As a student at Miami Beach High in the 1940s, Burton Young told a favorite teacher he thought his destiny was to be a shoe salesman. “I told her the only thing I excelled in was selling women’s shoes,” Young said.

That teacher, Roberta Godbolt, and her lawyer husband saw promise in Young, who was so poor he once had rickets from malnutrition and who describes his teenage self as “very withdrawn and out-of-tune.” The Godbolts turned him into a project, taking him to a Toastmasters Club and drawing him out in a way that felt to him “like walking from a dark room into the sunlight.”

The Ft. Lauderdale attorney, who celebrated his 90th birthday in August, has spent the rest of his life paying it forward and continuing the transformation the Godbolts started. Young became the first Jewish president of The Florida Bar, president of The Florida Bar Foundation, and a recipient of the Foundation’s highest award – the Medal of Honor Award.

A member of the Foundation’s Legacy for Justice, Young continues to support the Foundation. He made a charitable gift annuity benefiting the Foundation and returns his quarterly distribution as a donation.

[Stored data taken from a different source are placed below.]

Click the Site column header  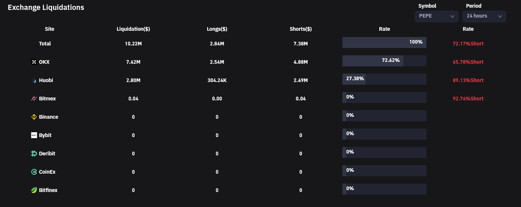[x=49, y=29]
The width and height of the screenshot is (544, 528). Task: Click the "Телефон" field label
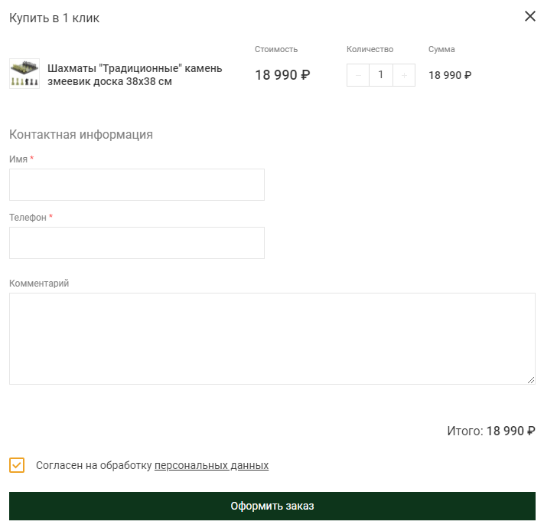coord(28,217)
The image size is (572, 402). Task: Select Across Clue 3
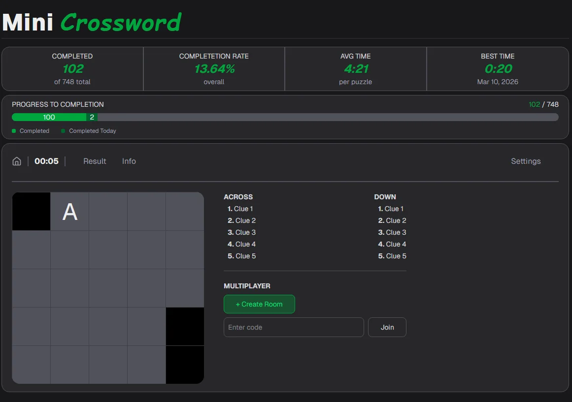pos(241,232)
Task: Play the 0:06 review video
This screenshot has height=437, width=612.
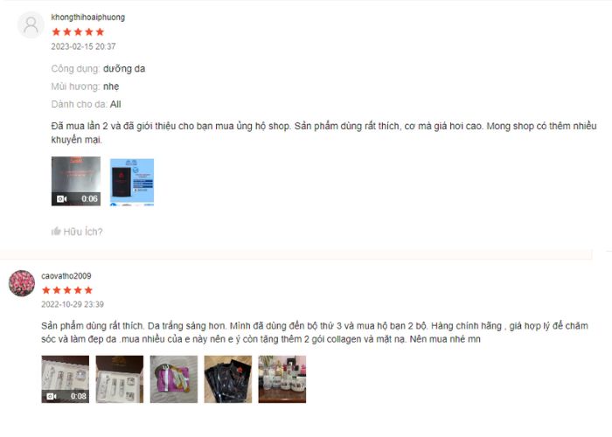Action: pyautogui.click(x=76, y=181)
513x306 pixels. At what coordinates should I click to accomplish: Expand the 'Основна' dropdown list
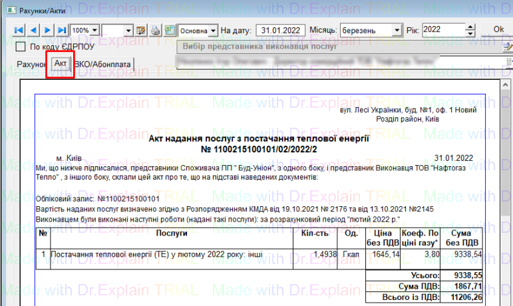click(212, 31)
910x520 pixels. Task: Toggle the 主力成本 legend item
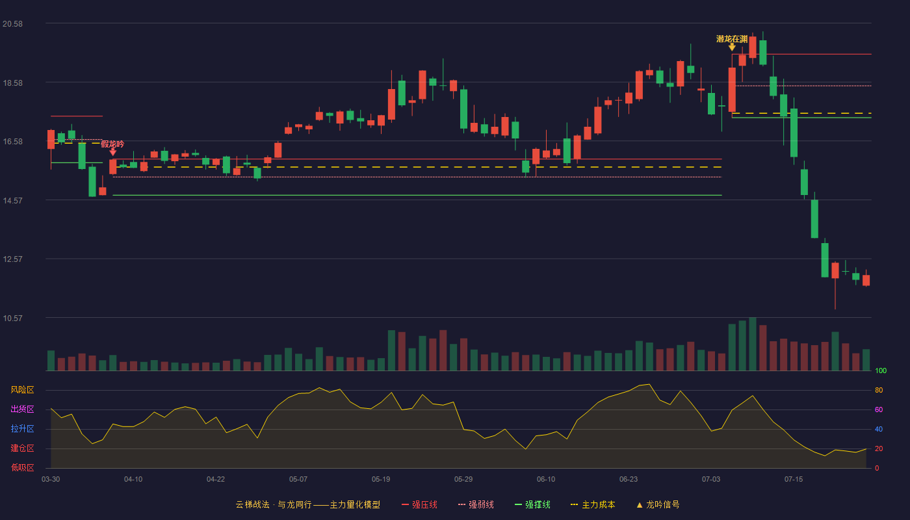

As president of the Foundation in the mid-’70s, he invited Col. Norman Faulkner to speak to the Foundation board about a program Faulkner had learned of on a trip to Australia – where the interest earned on lawyers’ trust monies was used by the Bar for the public good. The idea took root and, in 1981, became Florida’s Interest on Trust Accounts (IOTA) program – the nation’s first such program and still the Foundation’s major funding source today.

He encouraged the Miami Beach-based Batchelor Foundation to make a series of three $100,000 donations to the Foundation earmarked for the Children & Youth Law Clinic at the University of Miami, which represents children in foster care and former foster youth in dependency, health care, mental health, disability, and other civil legal matters.

“Without this aid, our work would be much more difficult,” said clinic Co-Director Bernie Perlmutter. “We are grateful also to the Foundation and to our mutual friend Burton Young.”

“There is a lot more to be done in the future,” Young said. “It should be every lawyer’s dream to help the administration of justice.”